Managing and Reducing vLLM Warmup Time

This section provides guidance on reducing warmup time during vLLM model deployment on Intel® Gaudi® accelerators. It outlines the use of HPU graph caching, bucketing strategies, and experimental features to improve the model performance. For more information about the warmup process, see Warmup.

Reducing Warmup Time with HPU Graph Caching

Intel Gaudi software supports caching of compiled HPU graphs using the PT_HPU_RECIPE_CACHE_CONFIG environment variable. This can significantly reduce startup time by reusing previously compiled graphs. For more details, see HPU Graph Capture.

Configuration

The environment variable is set using the following format:

export PT_HPU_RECIPE_CACHE_CONFIG=<RECIPE_CACHE_PATH>,<RECIPE_CACHE_DELETE>,<RECIPE_CACHE_SIZE_MB>
  • RECIPE_CACHE_PATH - Sets directory to store compiled graph recipes.

  • RECIPE_CACHE_DELETE:

    • True - Clears existing contents before storing new graph-compiled recipes.

    • False - Uses the graph-compiled recipes stored in the RECIPE_CACHE_PATH and speeds up the warmup.

  • RECIPE_CACHE_SIZE_MB - Sets maximum size of the cache directory in MB. If the cache size limit is reached, the PyTorch bridge automatically deletes the oldest recipes (based on file creation time). It is recommended to adjust the cache directory size according to the model and use case requirements.

Examples:

  • First-time run (store new recipes):

    export PT_HPU_RECIPE_CACHE_CONFIG='/tmp/llama3_70b_recipe_cache/',True,8192
    
  • Subsequent run (reuse recipes):

    export PT_HPU_RECIPE_CACHE_CONFIG='/tmp/llama3_70b_recipe_cache/',False,8192
    

Note

  • The graph compilation process includes two stages: GC graph compilation and HPU graph compilation. When PT_HPU_RECIPE_CACHE_CONFIG is used, the GC stage is skipped by reusing cached graphs, which significantly reduces overall compilation time. However, the HPU graph compilation step is still performed.

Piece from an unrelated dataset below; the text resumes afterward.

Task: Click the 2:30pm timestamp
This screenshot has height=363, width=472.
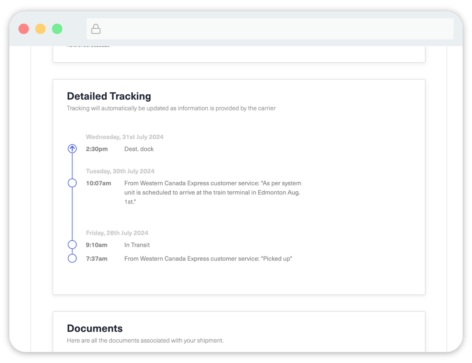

  • The graph has to be regenerated in the following cases:

    • PyTorch container or Gaudi software version changes.

    • Platform changes (e.g., Gaudi 2 to Gaudi 3).

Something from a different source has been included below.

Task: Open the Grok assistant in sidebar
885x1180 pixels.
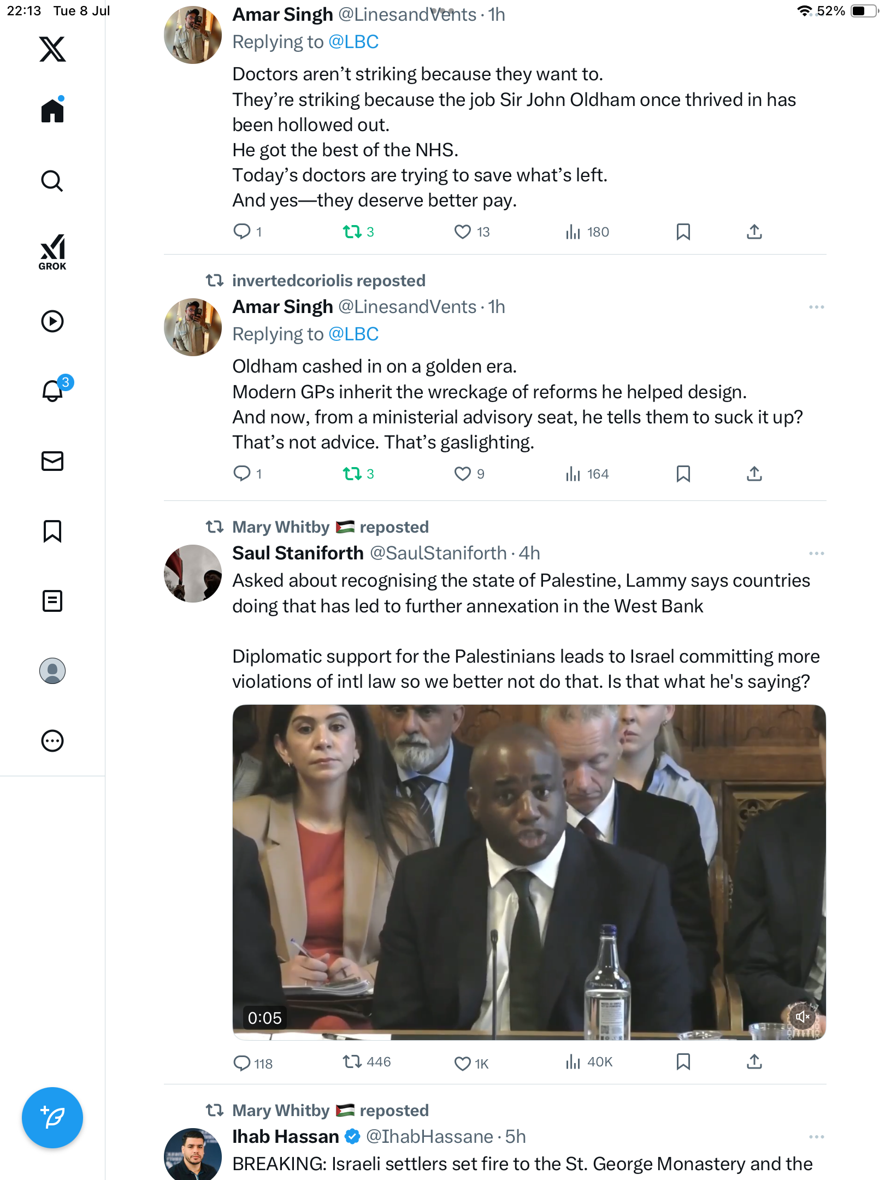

    • Model tensor parallelism or data type changes (e.g., BF16 to FP8 or FP8 to BF16).

Storage Recommendations

  • Use local disk when caching is shared across processes (scale-up). Avoid remote filesystems (e.g., NFS) due to unsupported file locking.

  • For Kubernetes:

    • Store cache in PVC/NFS.

    • Copy it to local disk before use.

    For a usage example, refer to Intel Gaudi Tutorials.

Deployment with vLLM

Add cache parameter to the serving command as shown in the below example for Llama 3.1 8B:

# Store in cache
export PT_HPU_RECIPE_CACHE_CONFIG='/tmp/llama3_8b_recipe_cache/',True,8192
# Replay from cache
export PT_HPU_RECIPE_CACHE_CONFIG='/tmp/llama3_8b_recipe_cache/',False,8192
VLLM_PROMPT_BS_BUCKET_MAX=256 \
VLLM_DECODE_BS_BUCKET_MIN=128 \
VLLM_DECODE_BS_BUCKET_STEP=128 \
VLLM_DECODE_BS_BUCKET_MAX=128 \
VLLM_PROMPT_SEQ_BUCKET_MAX=1024 \
VLLM_DECODE_BLOCK_BUCKET_MAX=1024 \
PT_HPU_WEIGHT_SHARING=0 PT_HPU_MAX_COMPOUND_OP_SIZE=30 PT_HPU_LAZY_MODE=1 PT_HPU_ENABLE_LAZY_COLLECTIVES=true vllm serve meta-llama/Llama-3.1-8B-instruct -tp 1 --weights-load-device cpu --max-model-len 8192

Result:

Precision

Without Cache

With Cache

Time Reduction

BF16

66 sec

23 sec

~65% faster

FP8

504 sec

34 sec

~93% faster

No changes are required in the Dockerfile as recipe cache is specific to the model and use case. Use the -e flag to set the environment variable:

-e PT_HPU_RECIPE_CACHE_CONFIG='/tmp/llama3_8b_recipe_cache/',True,8192

Bucket Management

vLLM warmup time is determined by the number of HPU graphs that must be compiled to support dynamic shapes, which are influenced by the batch_size and sequence_length. For more details, see Bucketing mechanism.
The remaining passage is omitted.